May 2019. I’m in the midst of the most frightening, debilitating anxiety attack. Indeed, it could be interpreted as an existential panic attack, in that I can’t tell if everything I’m seeing and doing is real or imaginary – as if I’m watching myself from outside my body. I’m only 50% sure that this isn’t a ‘near death experience’. I’m watching this whole fucked up mess from somewhere else, yet I can feel myself in my body at the same time. I’m stuck in a perpetual loop of déjà vu. A lethal cocktail of blind terror and relentless confusion courses through my system. Nothing makes sense.

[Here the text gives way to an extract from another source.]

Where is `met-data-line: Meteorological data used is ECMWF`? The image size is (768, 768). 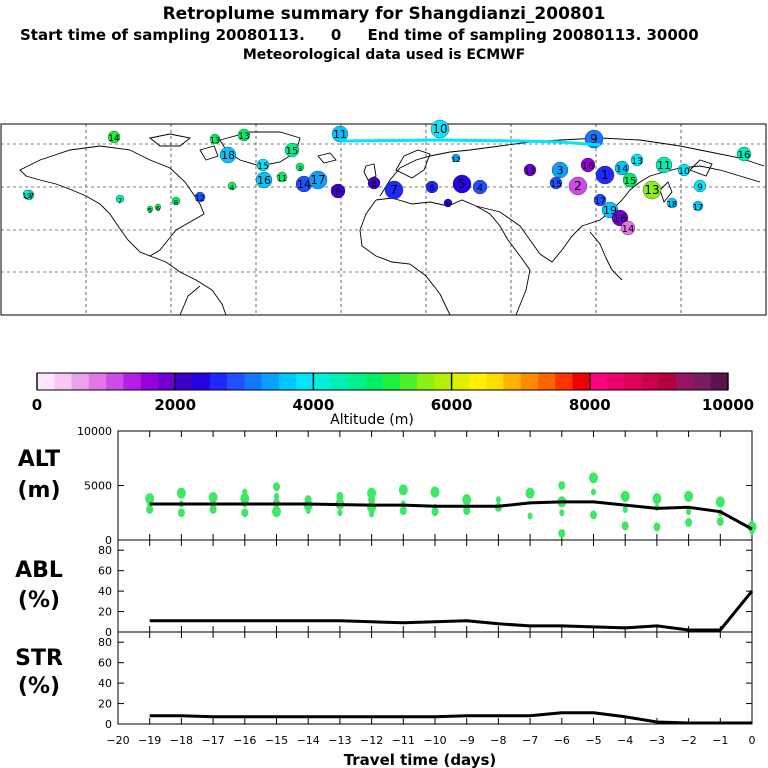 met-data-line: Meteorological data used is ECMWF is located at coordinates (384, 55).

I phone my doctor’s surgery and when the GP calls me back three hours later, I can’t be at all certain that the conversation is genuinely happening or if I’m dreaming the whole thing. This is, without question, the very definition of a living nightmare. Everything is up, down, left, right and backwards and forwards all at the same time. Even a desperate attempt to seek solace from the ridiculous cliché of pinching myself does absolutely nothing to alter my lack of perception.

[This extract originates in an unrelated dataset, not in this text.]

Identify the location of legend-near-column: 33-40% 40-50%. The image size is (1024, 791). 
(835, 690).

Am I going insane? Is this what it feels like?
I call the NHS 111 service and they’re not much help, either. After an attempt at conversation rapidly deteriorates and results in further discomfort on my part, the call handler freaks me out by asking if I’m bleeding or if the skin on my chest is warmer than usual. Bad move.

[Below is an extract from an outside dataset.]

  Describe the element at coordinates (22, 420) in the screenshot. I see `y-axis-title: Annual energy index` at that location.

“Mate, I’m on the verge of a full-blown meltdown, so body temperature is the least of my fucking concerns. Can you help me or not?”
“Is it a life-threatening injury?”
“I can’t tell if I’m alive or dead, so what do you think?”
“Could you just hang on while I speak to my …”
I hang up, head outside, light an umpteenth cigarette and pace frantically up and down the garden patio.
This has to be real.
How can I be sure?
Catching my reflection in the patio window, I appear to be a figment of my own warped imagination, so I dart back inside the house, grab a can of Guinness left over from Christmas out the fridge and down it in about thirty seconds flat – as if my life depended on it. But instead of instant calm, I feel sick to my stomach. I daren’t drink any more alcohol because as I’ve discovered on multiple occasions (to my cost), it solves precisely nothing. Bad move number three hundred and forty-seven.
I’m trapped in my own mind with no way out. I convince myself that death is the only solution. I yank open the cutlery drawer, revealing all manner of sharp, deadly instruments. Any of these will do. But I consider the ramifications of suicide and how it would tear my family to pieces and I sink to the floor a defeated mess of ugly, wretched sobbing. I curl myself into a ball and tears flood my eyes as I surrender to the horrors of my haunted soul.
I am gone.
Please let me die.
This isn’t a life. Please take me away from this world. Just one painless heart attack or a seizure – anything. Take me away from this perpetual suffering.
Forever.
I just slip away and now I am gone.
Bizarrely, that one line from the lyrics of Blur’s ‘Beetlebum’ is all I can manage to say to myself over and over and over.
I just slip away and now I am gone.
I just slip away and now I am gone.
I just slip away and now I am gone.
Drifting into a trance-like state, I start to relive a particularly vivid and recurrent bad dream. Against a blackened sky and over scorched earth, I’m riding a rollercoaster with my hands nailed to the metal handrails. The trail of cars screeches around every corner at a hundred miles an hour and dips into the deepest, darkest oblivion. Blood streams over the handrails as the nails drill into my palms. I lurch and buckle from the jolts and weaves of every sharp curve. A cackling demon sits beside me, its stark red eyes piercing my skull.
I just slip away and now I am gone.
Everyone I’ve ever loved and lost is sat all around me on the rollercoaster, laughing and jeering in delight at my horrific misfortune. Payback time.
You knew this day would come.
You useless cunt.
Go on, kill yourself.
See if anyone cares.
ALL YOUR FRIENDS HATE YOU.
EVERYONE HATES YOU.
NO-ONE’S gonna miss a drunk LIKE YOU.
DO US ALL A FAVOUR.
Kill kill KILL.
STOP. STOP. STOP.
The voices fade away. With both hands covering my eyes, I slowly, carefully peak through my trembling fingers. A figure begins to form, and I realise my mother is standing in front of me with tears streaming down her face. I quickly get to my feet and embrace her and she leans into my chest as we hold one another. I start to cry again, partly from relief but mostly from shame. Days later, I discover she’d been in the house the whole time I was trapped in my dissociative meltdown. I hadn’t noticed Mum or anything else as I struggled and raged against the relentless tide of mental turmoil.
I quickly head upstairs, neck two Diazepam and get into bed. The valium, combined with sheer exhaustion and the alcohol from earlier, has me sliding painlessly into a soothing sleep within seconds.
I just slip away and now I am … gone.